___ GIVEN RECORDS

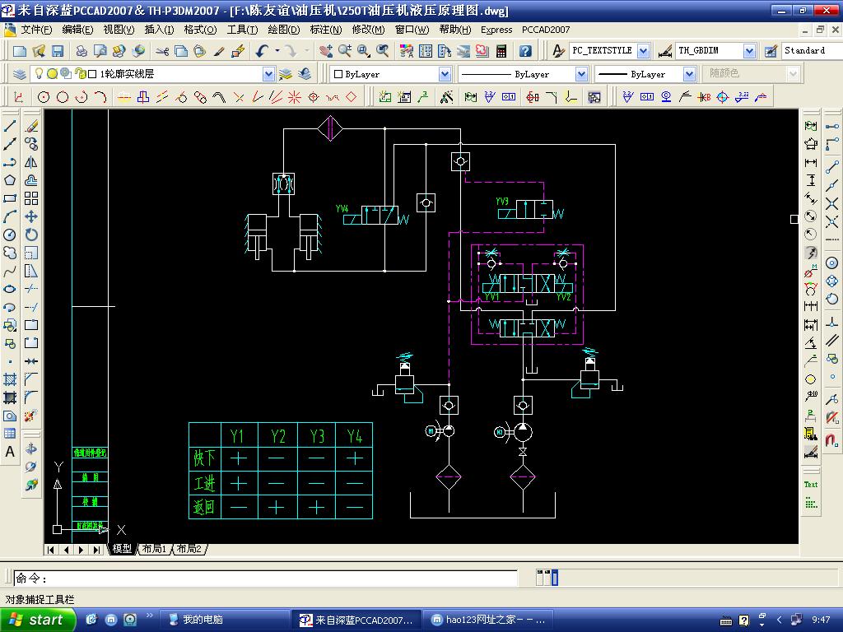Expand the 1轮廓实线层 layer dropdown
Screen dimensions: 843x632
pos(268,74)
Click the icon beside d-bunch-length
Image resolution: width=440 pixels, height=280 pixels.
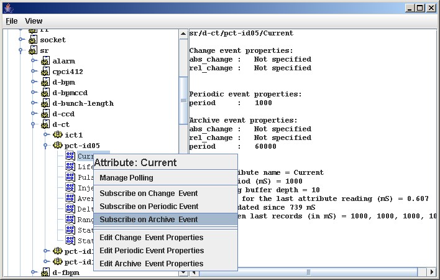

______

WHAT YOU ARE ASKED TO DO =>
Please change every "icon" in the lines above to "symbol", leaving everything else unchanged, and leave the pictures out of your answer.

PROBLEM SOLUTION =>
Expand the 1轮廓实线层 layer dropdown
Screen dimensions: 843x632
pos(268,74)
Click the symbol beside d-bunch-length
Image resolution: width=440 pixels, height=280 pixels.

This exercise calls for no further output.